LME tin inventories sit at just 8,970 tons — less than one-tenth of the zinc stocks that are themselves considered critically low. On a days-of-consumption basis, available tin covers roughly 2.5 days of global demand, making it the tightest physically traded metal on the exchange. The cash-to-3-month spread has been in backwardation for most of 2026, with spikes above $500/mt backwardation during delivery squeezes in March and May.

Indonesia, the world's second-largest tin exporter after China, exported just 18,200 tons of refined tin in January–May 2026 — down 28% from the same period in 2025. The decline is attributed to delayed export license renewals and a crackdown on illegal mining in Bangka-Belitung. Meanwhile, Myanmar's Wa State — which supplies roughly 15% of global tin concentrate — has kept mining restrictions in place since August 2023, with no timeline for resumption. Between Indonesia and Myanmar, roughly 35,000–40,000 tons of annual tin supply are offline.
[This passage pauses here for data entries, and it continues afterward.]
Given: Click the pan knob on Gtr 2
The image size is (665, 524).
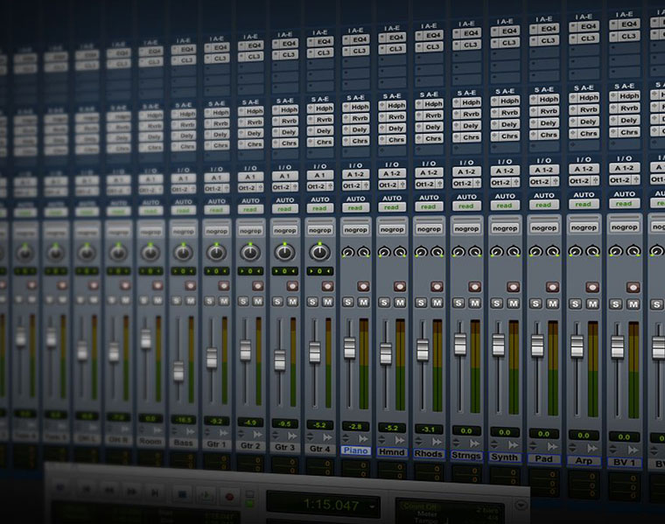Looking at the screenshot, I should 250,252.
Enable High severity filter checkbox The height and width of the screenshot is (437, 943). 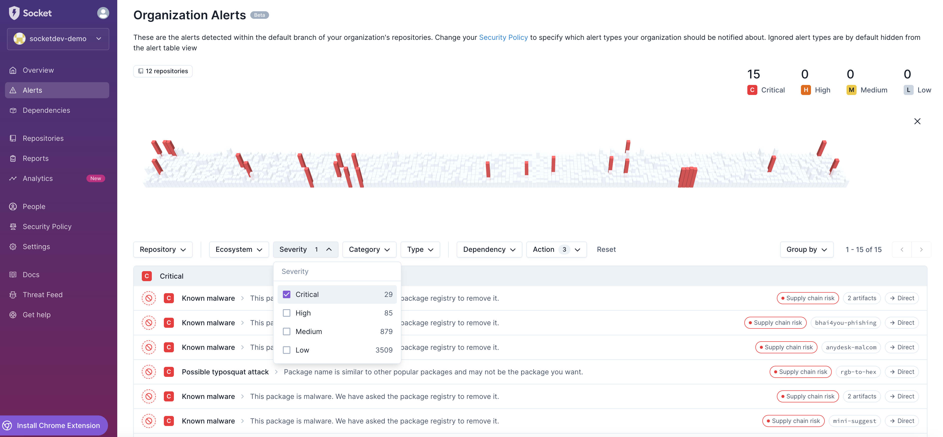(x=286, y=313)
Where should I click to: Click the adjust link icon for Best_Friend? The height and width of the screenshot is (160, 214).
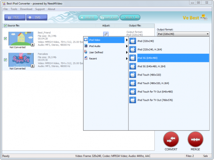[106, 34]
What this means for buyers

Tin is the tightest base metal market by a wide margin. With 2.5 days of global consumption in LME warehouses, you cannot rely on spot purchases. If you're a tin buyer, your Q3 coverage must be contracted now — not in July. Lock in volumes at current prices. The risk is not that tin drops $2,000 (possible but survivable) — it's that a supply shock sends it to $65,000+ and your supplier can't deliver at any price. Ask suppliers: where is your tin sourced? If it's Indonesia or Myanmar concentrate, you need a secondary supply path. Consider holding 6–8 weeks of physical inventory for Q3 rather than the usual 3–4 weeks. The carrying cost is cheaper than a production stoppage.